The proposed extension of Line 7 from Dahisar to Bhayander (called Line 9) is estimated to cost ₹3600 crore, and the underground extension to the International Airport shall cost an additional ₹600 crore.

The MMRDA allotted ₹340 crore to the DMRC to implement and commission the rolling stock, signalling, and telecommunication work for the Metro 2A and Metro 7 corridors on 26 November 2016.

== Infrastructure ==

=== Rolling stock ===
BEML was awarded a ₹3015 crore contract to supply 378 metro cars (63 trainsets) for Line 7 and Line 2 in November 2018. An additional 126 metro cars (21 trainsets) were ordered from BEML to cater to metro extensions. All trainsets were manufactured at BEML's Rail Coach Factory in Bangalore, Karnataka. The rakes are capable of driverless operation, making them the first driverless metro trains to be made in India. BEML began manufacturing the coaches on 29 July 2019, built the first metro coach in 75 days, and unveiled it in September 2019. The first trainset arrived in Mumbai on 28 January 2021.

Each trainset is made up of six coaches, with a total passenger capacity of 1,660 and a dense crush load capacity of 2,092. The trainset is 3.2 metres wide and made of stainless steel. Each coach has four doors on both sides. The rake employs a regenerative braking system.

=== Signalling ===
Line 7 utilises the Alstom Urbalis 400 communications-based train control (CBTC) signalling system. Alstom was awarded a EUR 90 million contract to supply the signalling and telecommunications systems for Mumbai Metro Line 2 and Line 7, as well as Pune Metro's Purple Line and Aqua Line, in April 2019.

=== Power ===
Line 7 is electrified at 25 kV 50 Hz AC, with power provided via an overhead catenary. The MMRDA signed an agreement with Adani Electricity Mumbai Limited to supply electricity to Line 7 and Line 2A on 2 December 2022. Around 120 million units are required to power both lines. MMRDA plans to install solar panels on the roofs of 13 stations on Line 7 to generate 2,000 kW of power.

=== Fare collection ===
A consortium of the Indian company Datamatics Business Solutions and Italian company AEP Ticketing Solutions S.R.L was awarded a ₹160 crore contract to implement the automated fare collection system for Line 7 and Line 2 in February 2019.

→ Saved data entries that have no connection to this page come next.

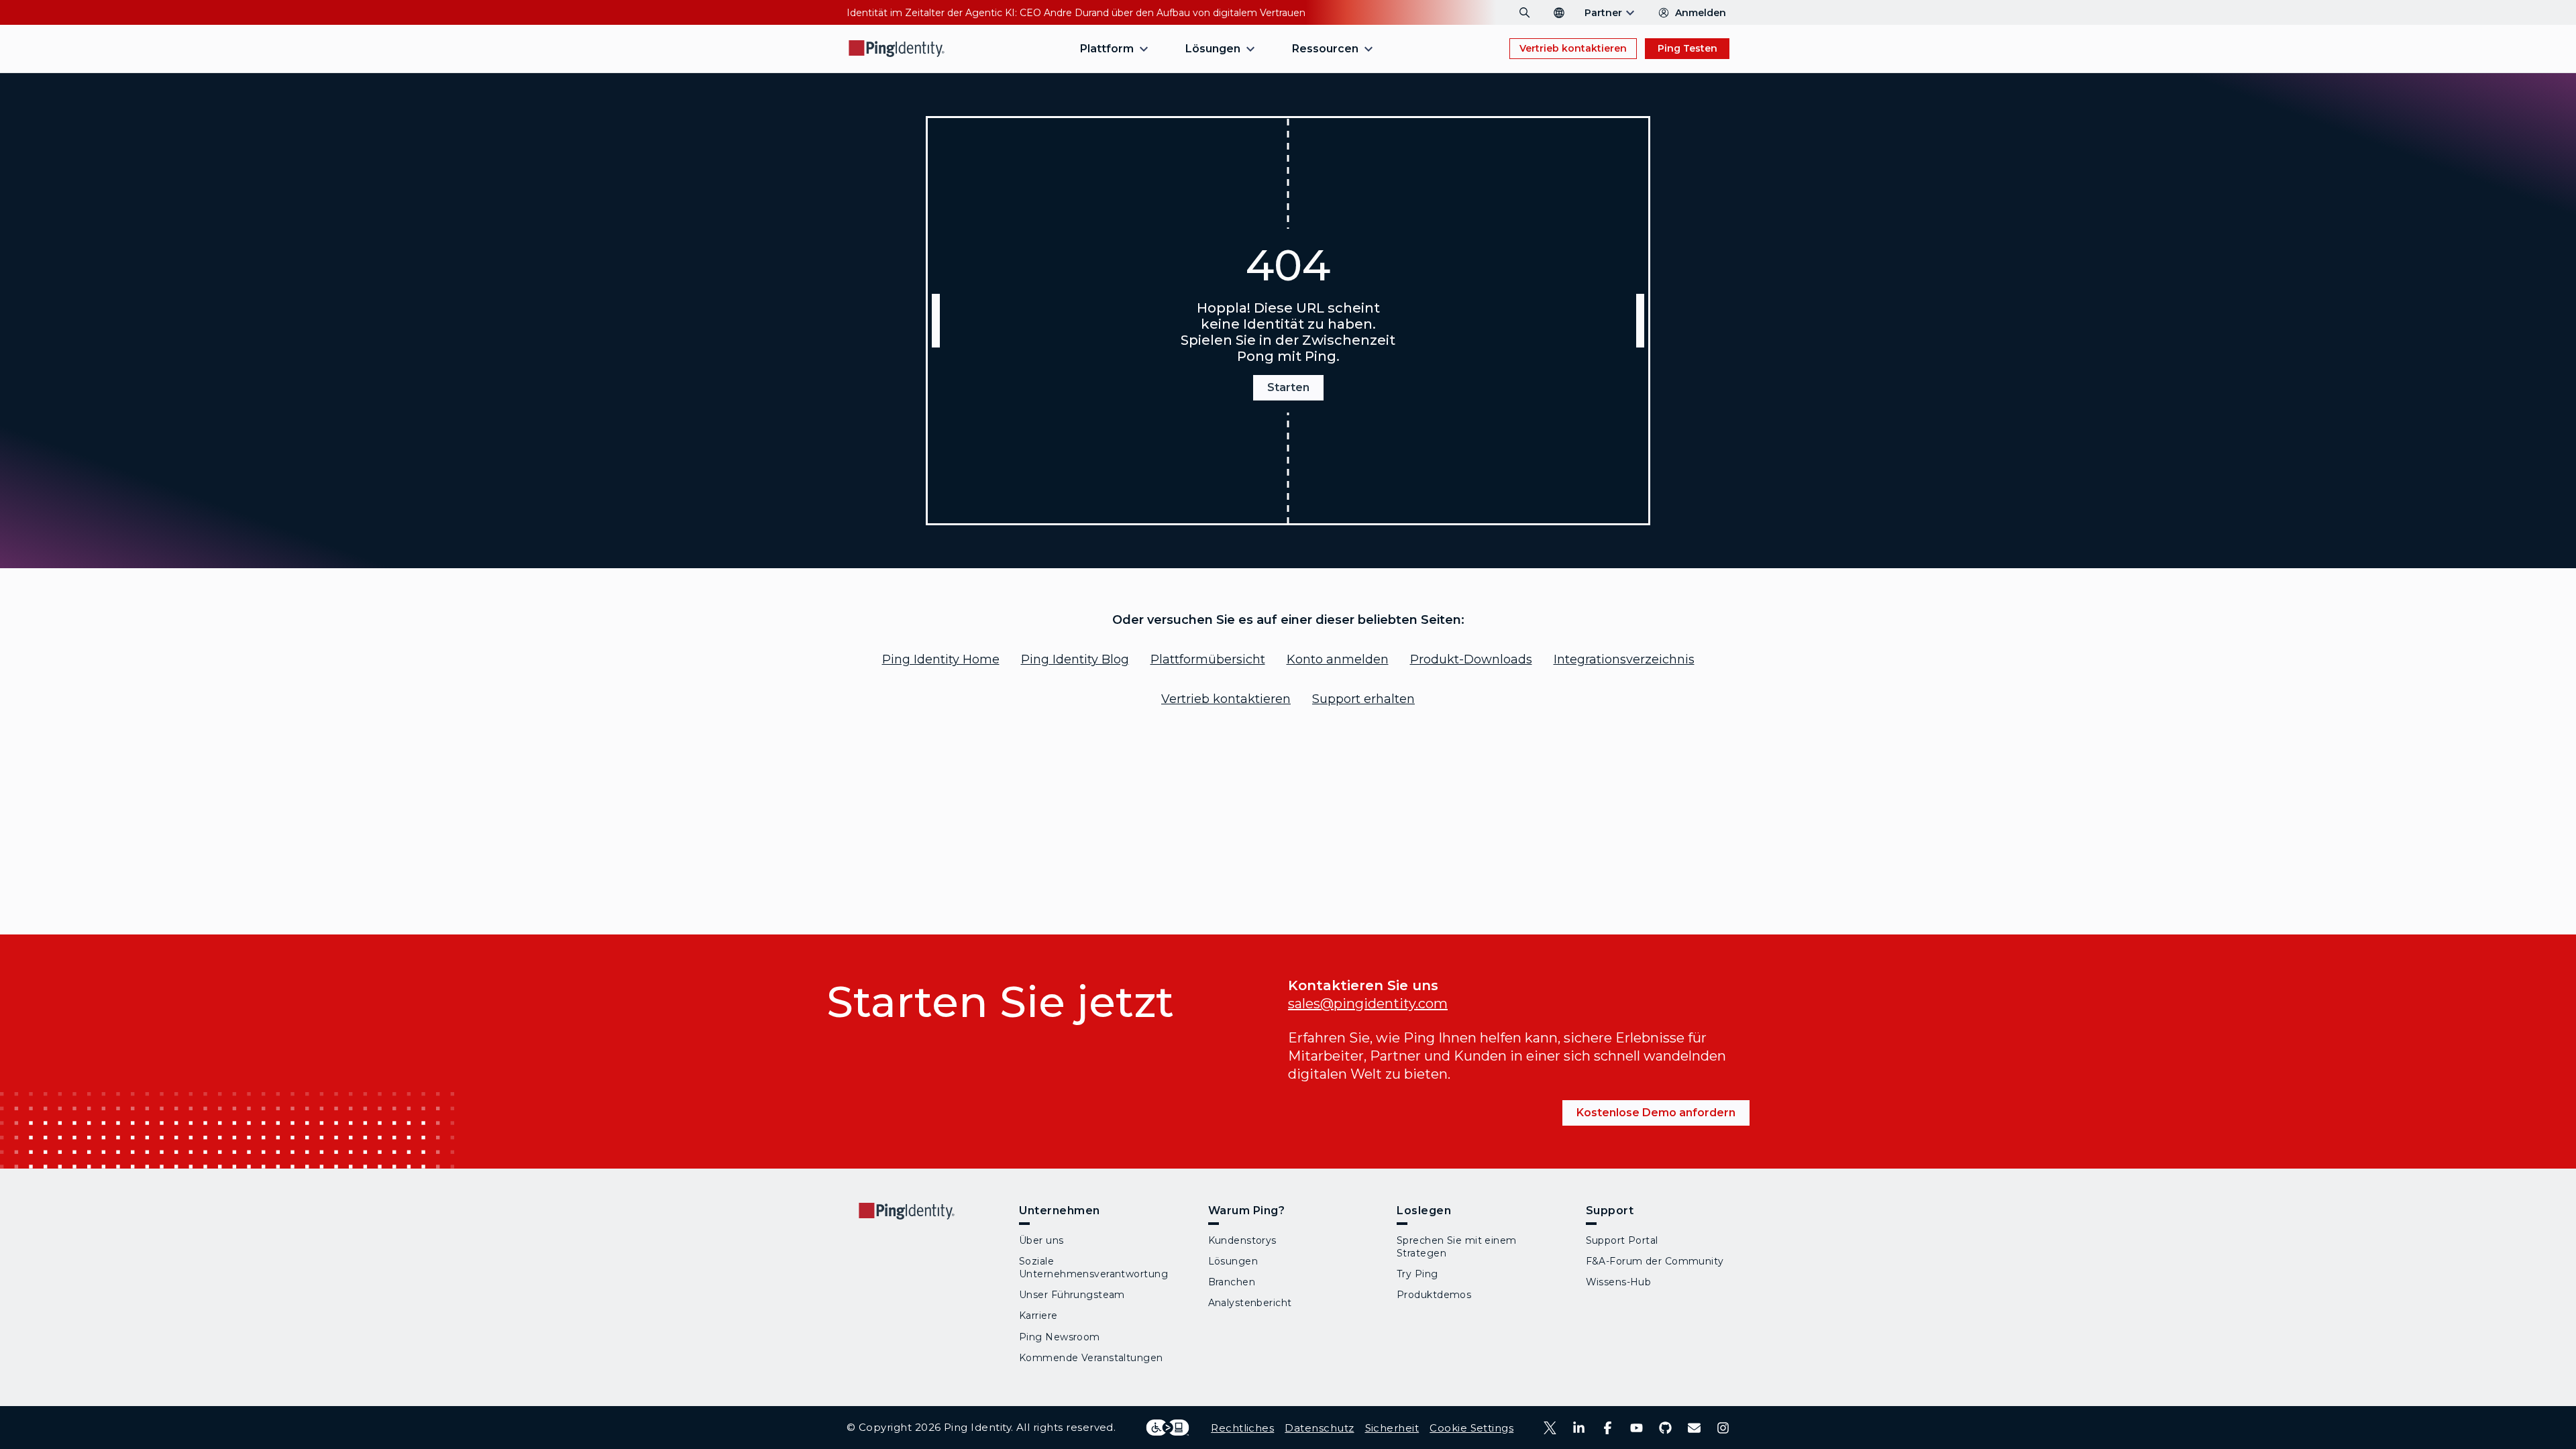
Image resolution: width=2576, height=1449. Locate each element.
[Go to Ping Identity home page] (897, 48)
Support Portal (1622, 1240)
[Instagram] (1723, 1427)
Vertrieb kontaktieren (1573, 48)
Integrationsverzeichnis (1624, 659)
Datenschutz (1319, 1428)
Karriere (1038, 1315)
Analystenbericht (1250, 1303)
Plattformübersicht (1207, 659)
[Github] (1665, 1427)
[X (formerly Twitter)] (1550, 1427)
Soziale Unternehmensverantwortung (1093, 1267)
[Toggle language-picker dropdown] (1559, 13)
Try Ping (1417, 1274)
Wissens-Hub (1619, 1282)
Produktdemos (1434, 1295)
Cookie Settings (1471, 1428)
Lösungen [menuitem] (1212, 48)
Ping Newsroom (1059, 1337)
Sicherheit (1392, 1428)
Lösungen (1233, 1261)
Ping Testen (1687, 48)
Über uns (1041, 1240)
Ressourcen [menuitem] (1325, 48)
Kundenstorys (1242, 1240)
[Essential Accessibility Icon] (1167, 1427)
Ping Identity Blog (1075, 659)
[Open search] (1525, 12)
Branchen (1232, 1282)
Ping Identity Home (941, 659)
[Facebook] (1607, 1427)
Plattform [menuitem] (1107, 48)
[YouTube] (1636, 1427)
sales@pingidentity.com (1368, 1004)
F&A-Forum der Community (1655, 1261)
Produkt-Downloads (1471, 659)
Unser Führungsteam (1072, 1295)
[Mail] (1694, 1427)
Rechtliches (1242, 1428)
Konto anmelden (1338, 659)
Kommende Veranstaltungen (1091, 1358)
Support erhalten (1363, 699)
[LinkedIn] (1578, 1427)
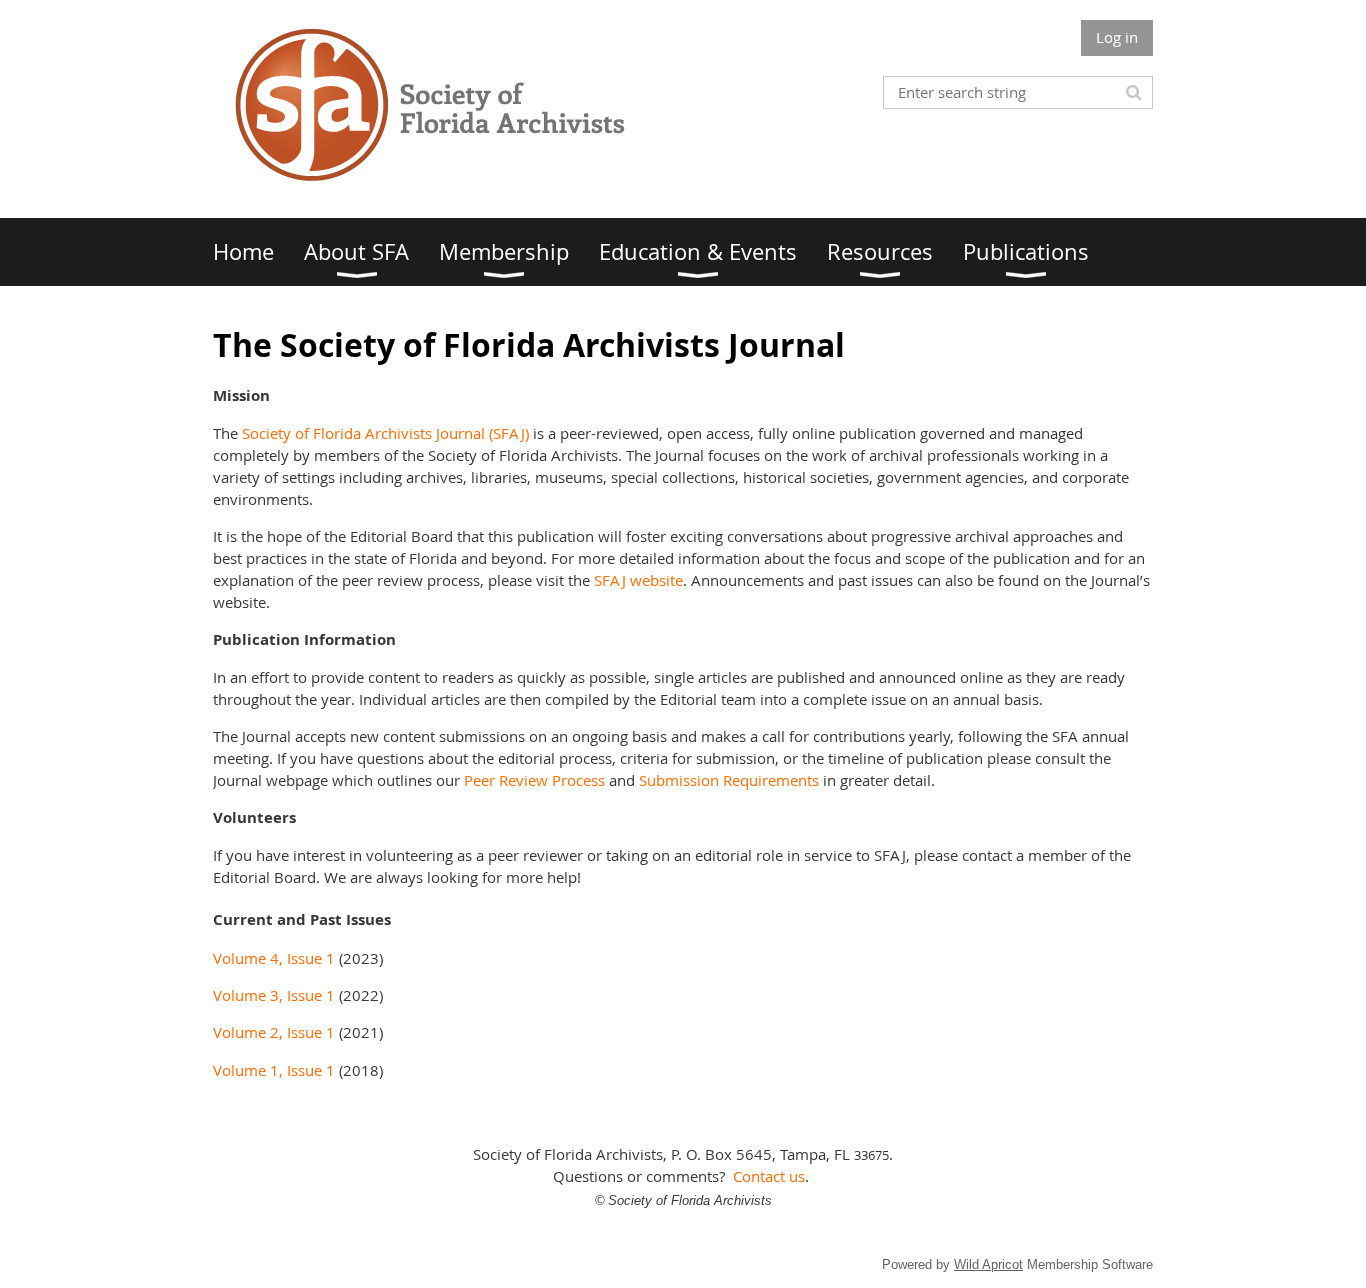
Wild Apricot (988, 1264)
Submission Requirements (729, 780)
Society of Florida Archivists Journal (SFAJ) (385, 433)
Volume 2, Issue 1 (274, 1032)
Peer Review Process (534, 780)
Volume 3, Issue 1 (274, 995)
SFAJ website (638, 580)
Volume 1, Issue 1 (274, 1070)
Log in (1117, 37)
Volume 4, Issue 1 (274, 958)
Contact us (769, 1176)
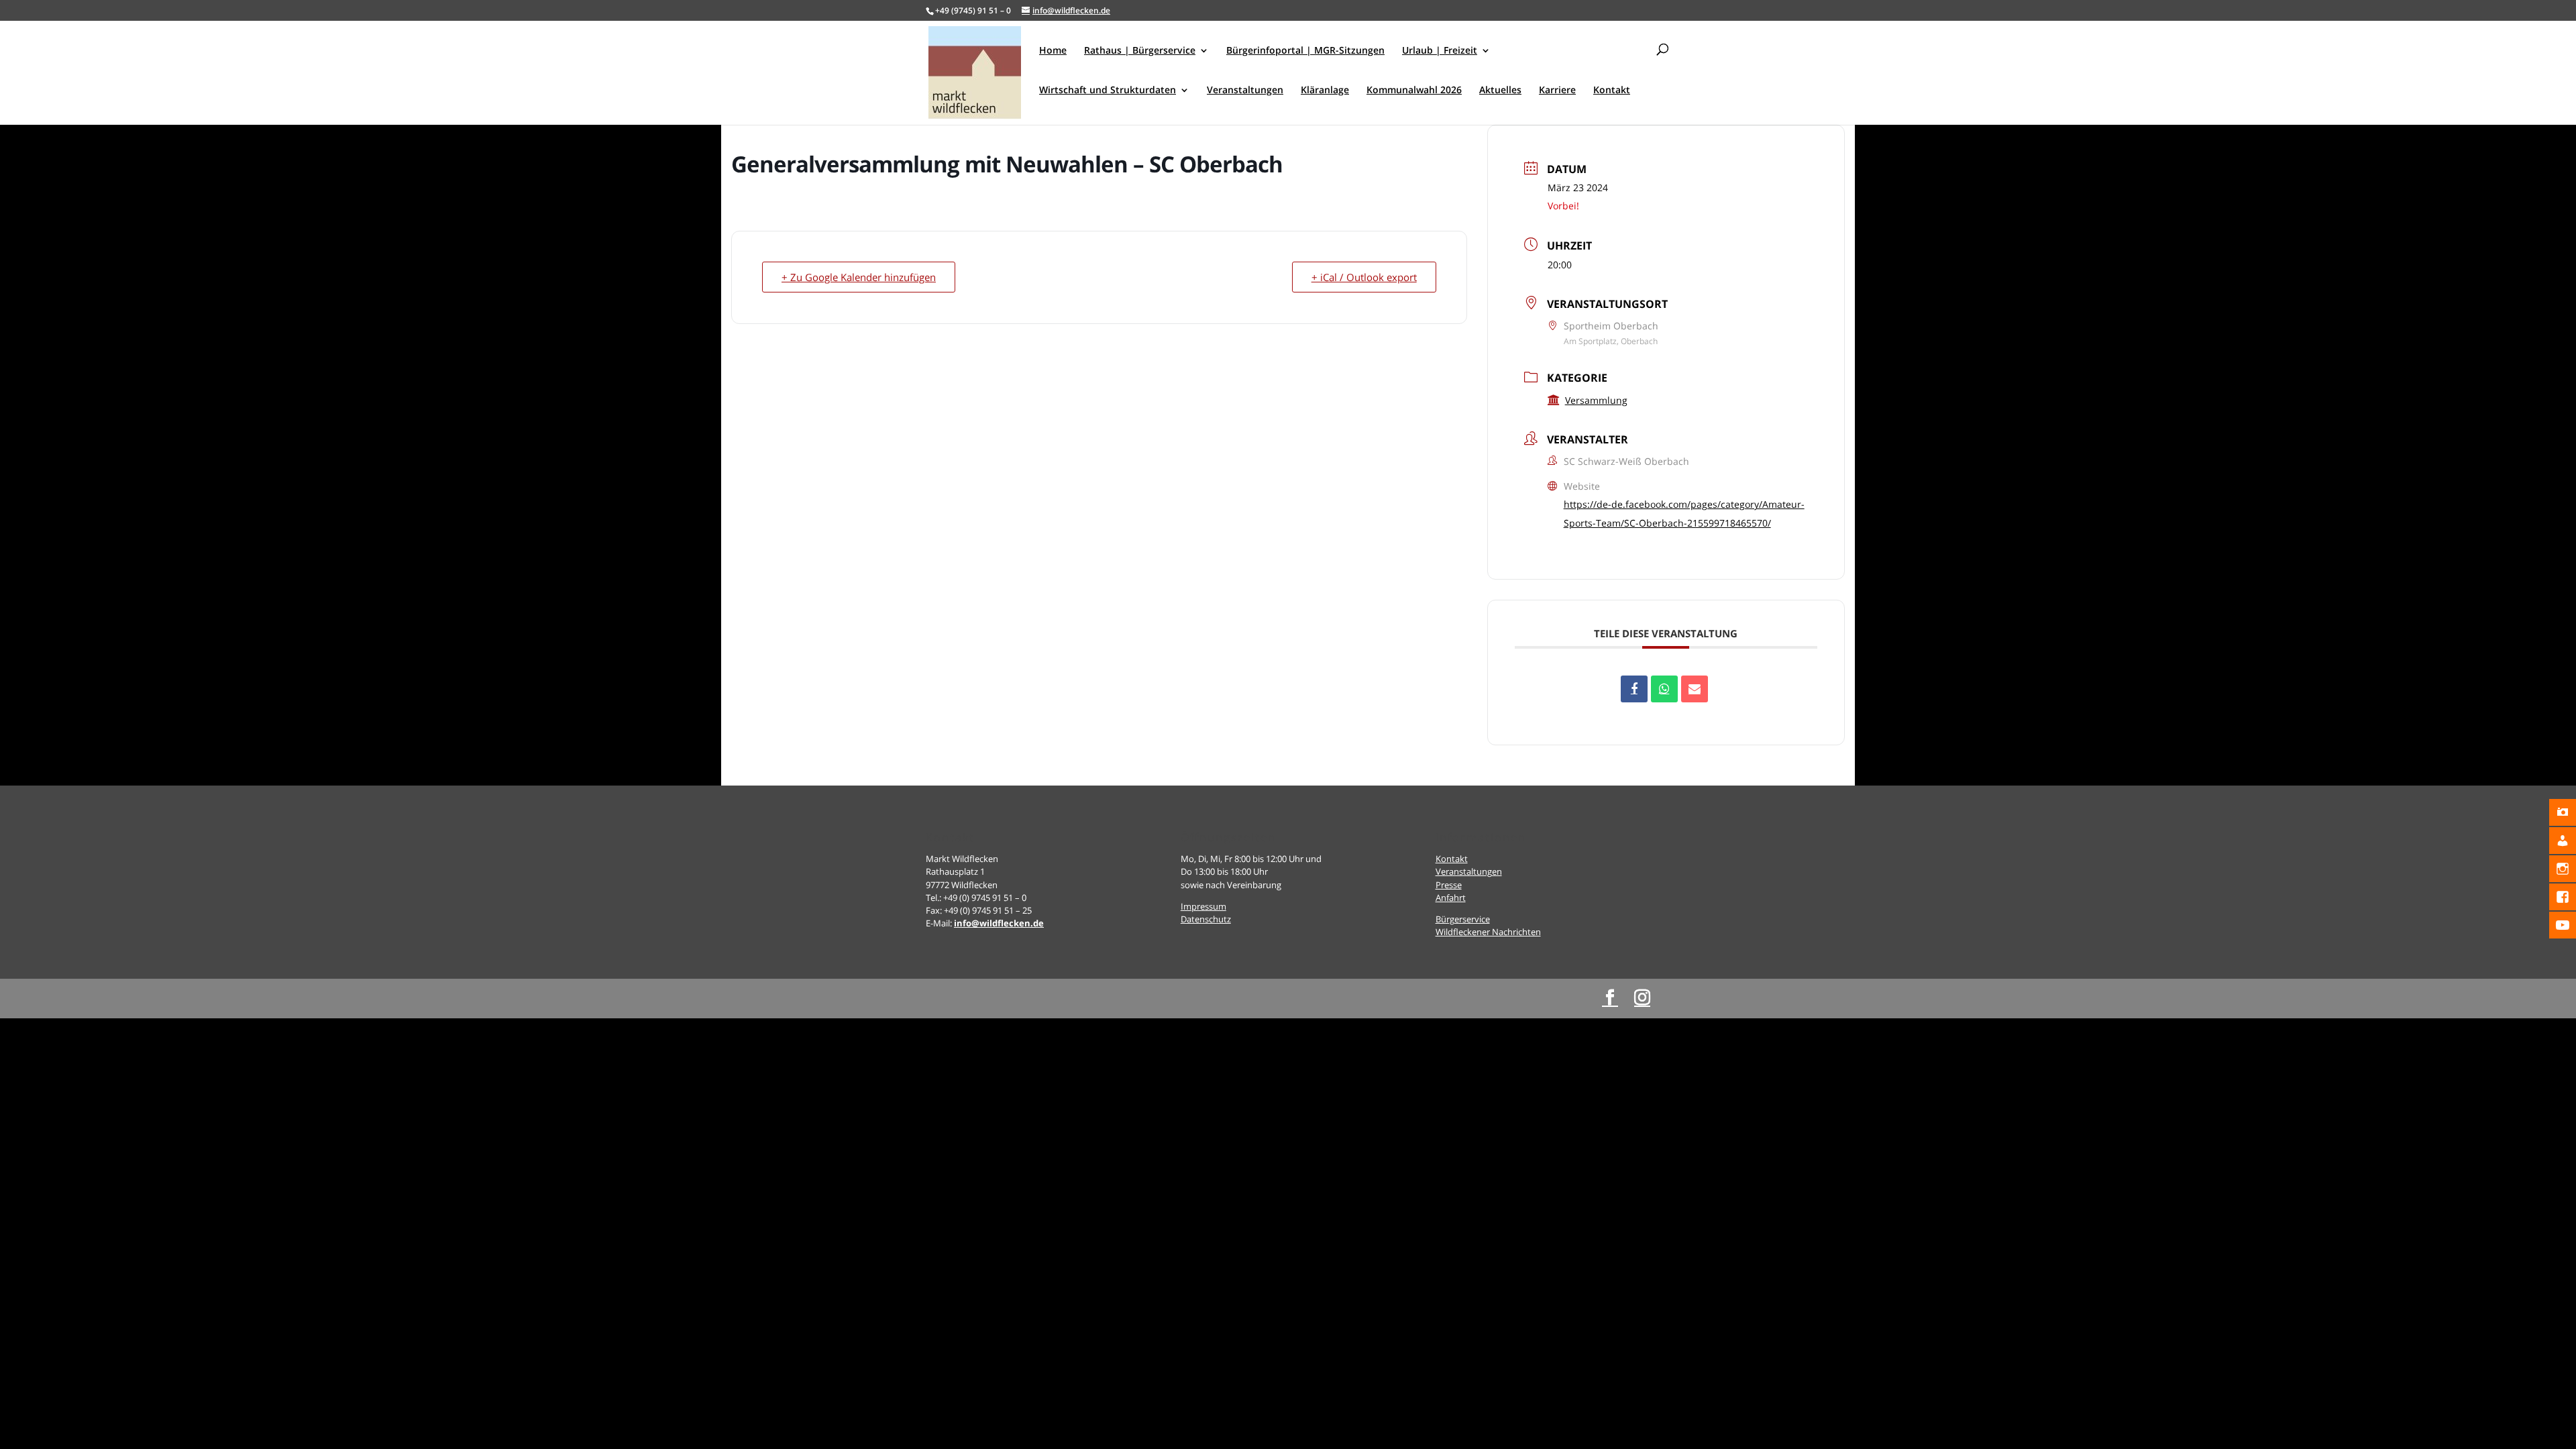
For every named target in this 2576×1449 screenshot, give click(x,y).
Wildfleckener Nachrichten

From 1 May 2023, a 25% discount on ticket fare was implemented for senior citizens (over 65 years), disabled persons, and students up to Class 12.

=== Foot overbridges ===
The MMRDA plans to build 14 foot-overbridges on the Red Line to improve connectivity for commuters. The overbridges will be constructed in three phases. The first foot overbridge at Gundavali station was completed on 29 November 2022.